The Commissioner may, pursuant to section 6161(a)(2), for reasonable cause upon request of the executor extend the time for payment of the tax shown on the estate tax return, for a reasonable period not in excess of 10 years. The extension may be granted in up to 12-month chunks if "an examination of all the facts and circumstances discloses that such request is based upon reasonable cause." Sec. 20.6161-1(a)(1), Estate Tax Regs. Under the regulations prescribed by the Commissioner, if "the district director finds that payment on the due date * * * would impose undue hardship upon the estate," he may extend the payment due date as detailed in the applicable regulations. Sec. 20.6161-1(a)(2)(i), Estate Tax Regs. "[U]ndue hardship" involves more than mere inconvenience. A taxpayer claiming undue hardship must show that the estate would sustain a very substantial and severe financial loss if forced to pay a tax on the due date; i.e., that "The assets in the gross estate which must be liquidated to pay the estate tax can only be sold at a sacrifice price or in a depressed market if the tax is to be paid when otherwise due." Sec. 20.6161-1(a)(2)(ii), Example (2), Estate Tax Regs.

While Congress amended sec. 6161(a)(2) in the Tax Reform Act of 1976, Pub.L. 94-455, sec. 2004(c), 90 Stat. 1867, to substitute the words "reasonable cause" for "undue hardship", the regulations have never been updated to reflect this change. Nevertheless, we refer to them here because the legislative history indicates clearly that reasonable cause is intended to be a less restrictive standard than undue hardship.

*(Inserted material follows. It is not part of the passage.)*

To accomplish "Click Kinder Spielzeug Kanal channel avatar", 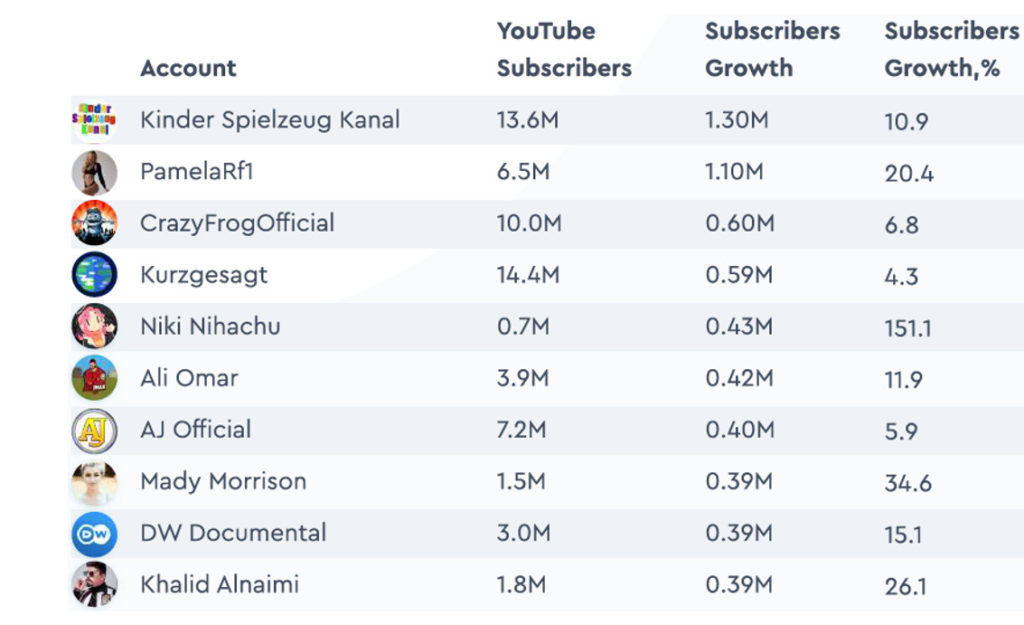I will [x=95, y=121].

Thus, one who would satisfy the latter should also satisfy the former test. Staff of Joint Comm. on Taxation, General Explanation of the Tax Reform Act of 1976, at 555-558 (J. Comm. Print 1976), 1976-3 C.B. (Vol. 2) 1, 555-558.

A Federal agency is bound to follow its own regulations. Twp. of S. Fayette v. Allegheny Cnty. Hous. Auth., 27 F. Supp. 2d 582, 595 (W.D. Pa. 1998) (citing United States v. Nixon, 418 U.S. 683, 695-696 (1974)), affd. without published opinion 185 F.3d 863 (3d Cir. 1999). "An agency of the government must scrupulously observe rules, regulations, or procedures which it has established. When it fails to do so, its action cannot stand and courts will strike it down." United States v. Heffner, 420 F.2d 809, 811 (4th Cir. 1969).

Respondent claimed he could not grant petitioner any additional time to pay the estate tax liability beyond December 5, 2004, because he needed to make transferee assessments against the heirs of the estate, i.e., the beneficiaries, before the section 6901 assessment expiration date. However, respondent has never made such assessments and now asserts that a transferee assessment under section 6901 is not required before personal liability can be imposed under section 6324(a)(2).

If respondent's assertion is correct, then respondent did not properly apply his own regulations under section 6161. Those regulations regarding undue hardship and reasonable cause should have been fully considered in September 2004 before denying petitioner's request for a 12-month extension to pay the estate tax liability and announcing that no further extensions would be granted without regard to any facts which might exist in the future. However, the record indicates that respondent made no such consideration. Instead, he did not fully allow the requested extension and prematurely denied any additional requests by petitioner under section 6161 for an extension to pay the estate tax liability.

On the inconsistent and poorly developed record before us, we are unable to decide whether respondent abused his discretion in denying petitioner's request for an extension of time to pay the estate tax liability. However, given that the maximum allowable extension of time under section 6161(a)(2) (10 years) expired on January 5, 2011, remanding the case to Appeals for further consideration of this issue would prove unproductive, as the issue is now moot.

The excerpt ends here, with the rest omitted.